*Problem*. Count every line in the entries below that contains the word "Given", and give only that number.

(Data supplied)

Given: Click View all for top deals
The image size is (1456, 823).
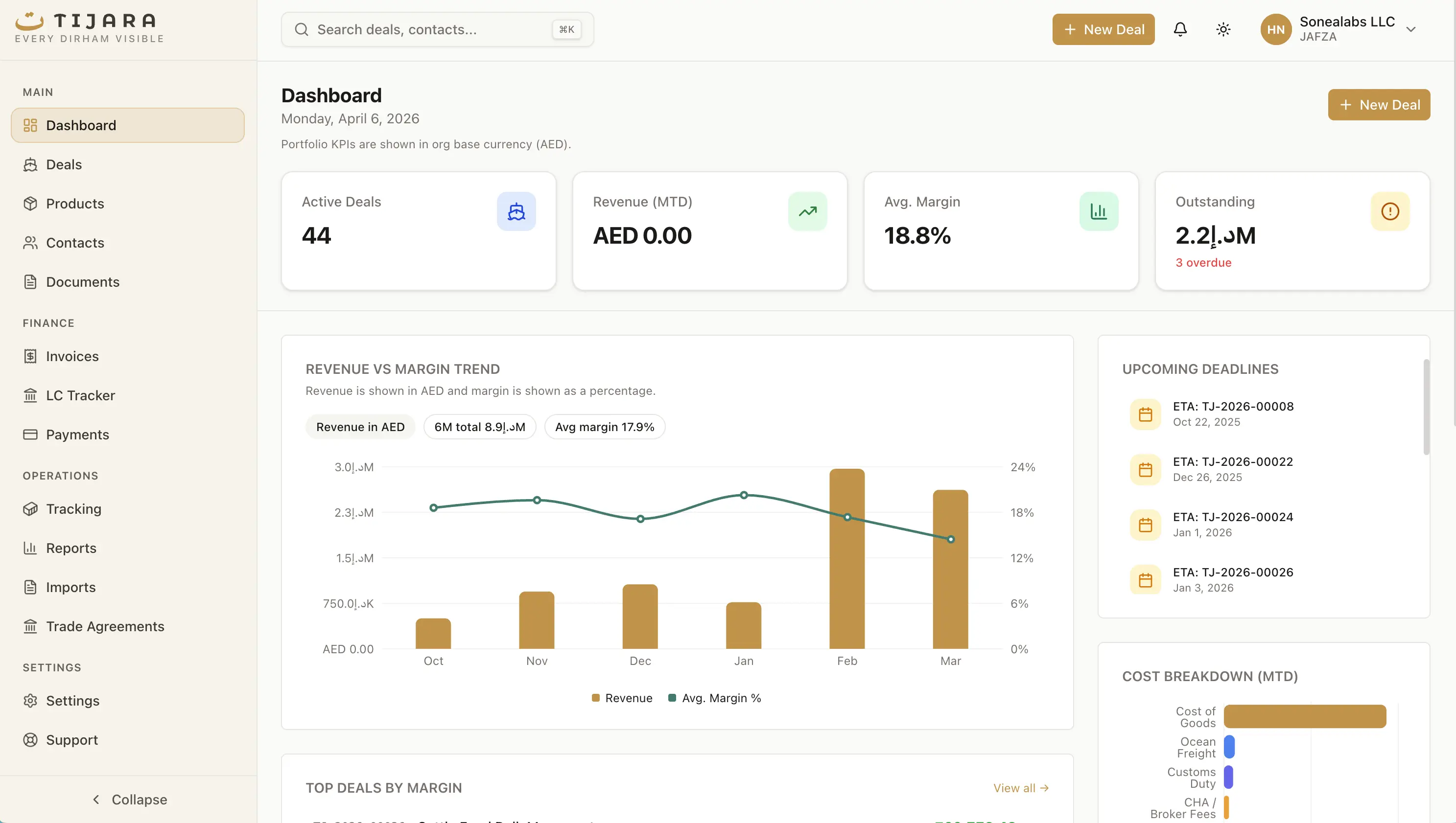Looking at the screenshot, I should (1020, 787).
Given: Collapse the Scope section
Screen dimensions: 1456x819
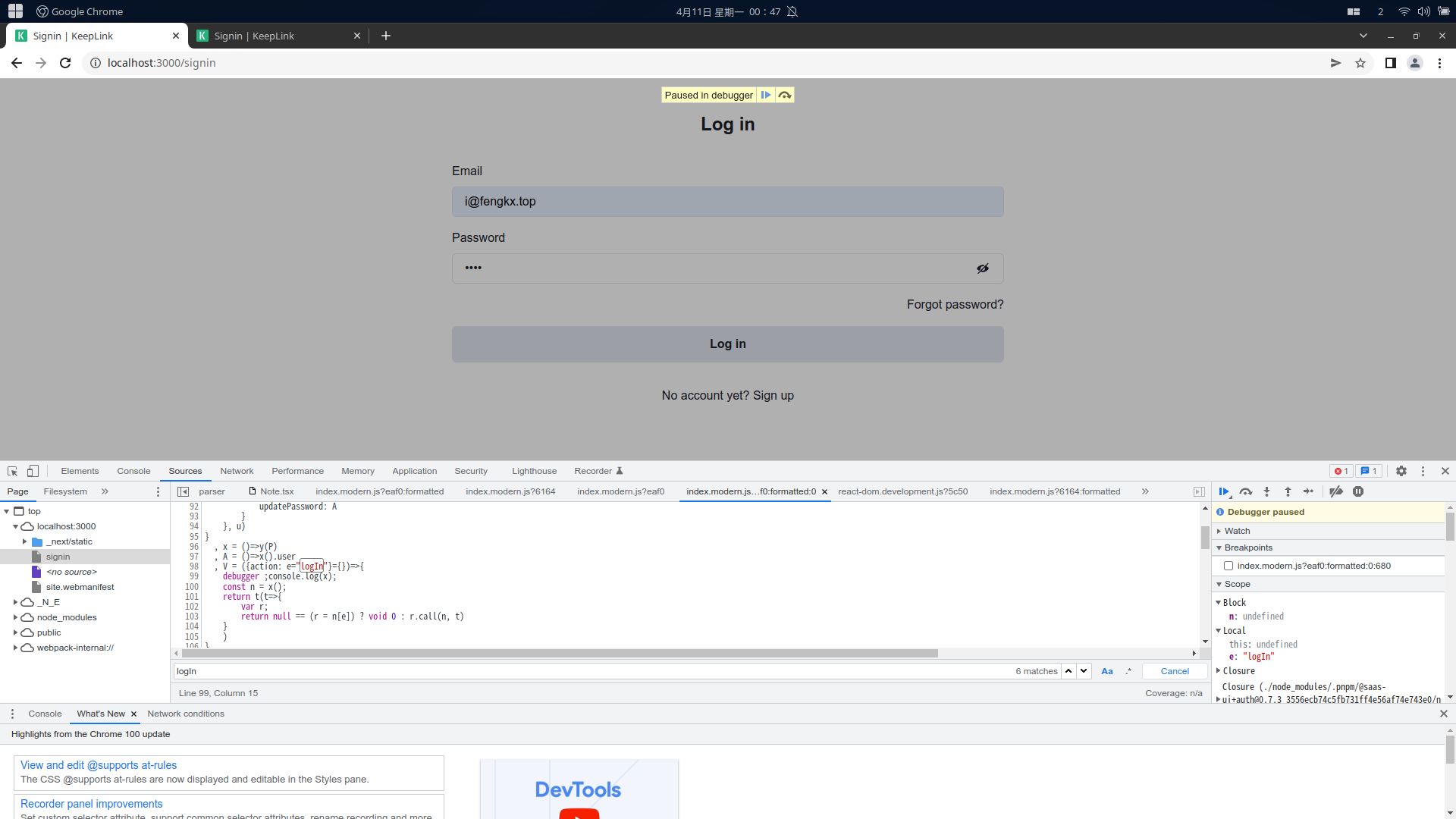Looking at the screenshot, I should pyautogui.click(x=1221, y=584).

(End Data supplied)

*Response for this exercise*. 2